Stored data entries:
───

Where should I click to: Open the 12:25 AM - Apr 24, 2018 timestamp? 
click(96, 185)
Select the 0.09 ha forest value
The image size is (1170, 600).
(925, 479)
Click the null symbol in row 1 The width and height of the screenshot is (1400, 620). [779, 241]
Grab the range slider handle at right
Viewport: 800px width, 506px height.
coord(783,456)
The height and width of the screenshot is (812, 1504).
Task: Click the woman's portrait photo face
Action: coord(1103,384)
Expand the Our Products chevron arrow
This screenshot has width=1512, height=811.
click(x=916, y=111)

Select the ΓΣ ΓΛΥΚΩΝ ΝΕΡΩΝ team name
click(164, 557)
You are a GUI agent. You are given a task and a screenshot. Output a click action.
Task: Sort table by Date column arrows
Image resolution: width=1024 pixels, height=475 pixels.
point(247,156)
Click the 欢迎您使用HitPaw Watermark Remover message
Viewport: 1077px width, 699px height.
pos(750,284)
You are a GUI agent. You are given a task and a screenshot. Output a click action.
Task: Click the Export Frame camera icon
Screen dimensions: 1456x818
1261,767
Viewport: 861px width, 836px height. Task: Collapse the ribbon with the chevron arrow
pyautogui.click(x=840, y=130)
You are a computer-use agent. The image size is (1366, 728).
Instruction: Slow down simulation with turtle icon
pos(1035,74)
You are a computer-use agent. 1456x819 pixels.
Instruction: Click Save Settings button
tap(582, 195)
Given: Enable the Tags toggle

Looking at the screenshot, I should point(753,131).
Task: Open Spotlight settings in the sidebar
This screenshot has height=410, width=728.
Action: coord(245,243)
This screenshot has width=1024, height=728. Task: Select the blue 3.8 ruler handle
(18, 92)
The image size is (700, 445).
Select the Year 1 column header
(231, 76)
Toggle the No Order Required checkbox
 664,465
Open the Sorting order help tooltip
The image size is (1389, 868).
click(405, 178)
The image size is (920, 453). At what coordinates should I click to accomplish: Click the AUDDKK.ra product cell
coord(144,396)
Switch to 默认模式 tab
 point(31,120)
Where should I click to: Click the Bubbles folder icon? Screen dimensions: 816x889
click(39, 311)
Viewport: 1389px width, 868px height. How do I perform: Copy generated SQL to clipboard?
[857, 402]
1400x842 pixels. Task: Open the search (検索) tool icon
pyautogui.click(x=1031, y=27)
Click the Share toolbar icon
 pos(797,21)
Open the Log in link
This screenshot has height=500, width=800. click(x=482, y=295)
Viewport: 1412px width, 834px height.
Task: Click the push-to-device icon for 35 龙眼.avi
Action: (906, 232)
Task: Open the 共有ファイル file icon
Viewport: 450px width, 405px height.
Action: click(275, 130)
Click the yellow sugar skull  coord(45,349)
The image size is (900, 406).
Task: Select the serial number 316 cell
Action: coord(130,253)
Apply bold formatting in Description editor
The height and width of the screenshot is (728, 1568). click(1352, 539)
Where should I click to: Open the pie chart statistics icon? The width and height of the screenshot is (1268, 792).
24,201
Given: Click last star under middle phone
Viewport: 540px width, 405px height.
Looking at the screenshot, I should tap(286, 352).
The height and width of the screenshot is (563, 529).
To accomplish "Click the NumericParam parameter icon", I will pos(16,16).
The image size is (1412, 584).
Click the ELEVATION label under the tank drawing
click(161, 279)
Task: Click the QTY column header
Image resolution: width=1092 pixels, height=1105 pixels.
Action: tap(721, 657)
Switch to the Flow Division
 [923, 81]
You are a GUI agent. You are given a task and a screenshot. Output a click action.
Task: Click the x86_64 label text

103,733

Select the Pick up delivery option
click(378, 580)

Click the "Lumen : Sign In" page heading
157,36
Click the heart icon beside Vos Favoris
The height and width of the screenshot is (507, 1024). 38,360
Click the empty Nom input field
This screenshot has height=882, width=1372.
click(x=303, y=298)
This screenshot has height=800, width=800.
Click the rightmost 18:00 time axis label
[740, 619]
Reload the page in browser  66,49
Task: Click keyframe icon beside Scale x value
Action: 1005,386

───

▶ YOUR TASK: All entries above are to be repeated verbatim, down to the last line.

▶ EXPECTED ANSWER:
Where should I click to: Open the 12:25 AM - Apr 24, 2018 timestamp? 
click(96, 185)
Select the 0.09 ha forest value
The image size is (1170, 600).
(925, 479)
Click the null symbol in row 1 The width and height of the screenshot is (1400, 620). [779, 241]
Grab the range slider handle at right
Viewport: 800px width, 506px height.
coord(783,456)
The height and width of the screenshot is (812, 1504).
Task: Click the woman's portrait photo face
Action: coord(1103,384)
Expand the Our Products chevron arrow
This screenshot has width=1512, height=811.
click(x=916, y=111)

Select the ΓΣ ΓΛΥΚΩΝ ΝΕΡΩΝ team name
click(164, 557)
You are a GUI agent. You are given a task and a screenshot. Output a click action.
Task: Sort table by Date column arrows
Image resolution: width=1024 pixels, height=475 pixels.
point(247,156)
Click the 欢迎您使用HitPaw Watermark Remover message
Viewport: 1077px width, 699px height.
pos(750,284)
You are a GUI agent. You are given a task and a screenshot. Output a click action.
Task: Click the Export Frame camera icon
Screen dimensions: 1456x818
1261,767
Viewport: 861px width, 836px height. Task: Collapse the ribbon with the chevron arrow
pyautogui.click(x=840, y=130)
You are a computer-use agent. The image size is (1366, 728).
Instruction: Slow down simulation with turtle icon
pos(1035,74)
You are a computer-use agent. 1456x819 pixels.
Instruction: Click Save Settings button
tap(582, 195)
Given: Enable the Tags toggle

Looking at the screenshot, I should point(753,131).
Task: Open Spotlight settings in the sidebar
This screenshot has height=410, width=728.
Action: coord(245,243)
This screenshot has width=1024, height=728. Task: Select the blue 3.8 ruler handle
(18, 92)
The image size is (700, 445).
Select the Year 1 column header
(231, 76)
Toggle the No Order Required checkbox
 664,465
Open the Sorting order help tooltip
The image size is (1389, 868).
click(405, 178)
The image size is (920, 453). At what coordinates should I click to accomplish: Click the AUDDKK.ra product cell
coord(144,396)
Switch to 默认模式 tab
 point(31,120)
Where should I click to: Click the Bubbles folder icon? Screen dimensions: 816x889
click(39, 311)
Viewport: 1389px width, 868px height. How do I perform: Copy generated SQL to clipboard?
[857, 402]
1400x842 pixels. Task: Open the search (検索) tool icon
pyautogui.click(x=1031, y=27)
Click the Share toolbar icon
 pos(797,21)
Open the Log in link
This screenshot has height=500, width=800. click(x=482, y=295)
Viewport: 1412px width, 834px height.
Task: Click the push-to-device icon for 35 龙眼.avi
Action: (906, 232)
Task: Open the 共有ファイル file icon
Viewport: 450px width, 405px height.
Action: click(275, 130)
Click the yellow sugar skull  coord(45,349)
The image size is (900, 406).
Task: Select the serial number 316 cell
Action: coord(130,253)
Apply bold formatting in Description editor
The height and width of the screenshot is (728, 1568). click(1352, 539)
Where should I click to: Open the pie chart statistics icon? The width and height of the screenshot is (1268, 792).
24,201
Given: Click last star under middle phone
Viewport: 540px width, 405px height.
Looking at the screenshot, I should tap(286, 352).
The height and width of the screenshot is (563, 529).
To accomplish "Click the NumericParam parameter icon", I will pos(16,16).
The image size is (1412, 584).
Click the ELEVATION label under the tank drawing
click(161, 279)
Task: Click the QTY column header
Image resolution: width=1092 pixels, height=1105 pixels.
Action: tap(721, 657)
Switch to the Flow Division
 [923, 81]
You are a GUI agent. You are given a task and a screenshot. Output a click action.
Task: Click the x86_64 label text

103,733

Select the Pick up delivery option
click(378, 580)

Click the "Lumen : Sign In" page heading
157,36
Click the heart icon beside Vos Favoris
The height and width of the screenshot is (507, 1024). 38,360
Click the empty Nom input field
This screenshot has height=882, width=1372.
click(x=303, y=298)
This screenshot has height=800, width=800.
Click the rightmost 18:00 time axis label
[740, 619]
Reload the page in browser  66,49
Task: Click keyframe icon beside Scale x value
Action: 1005,386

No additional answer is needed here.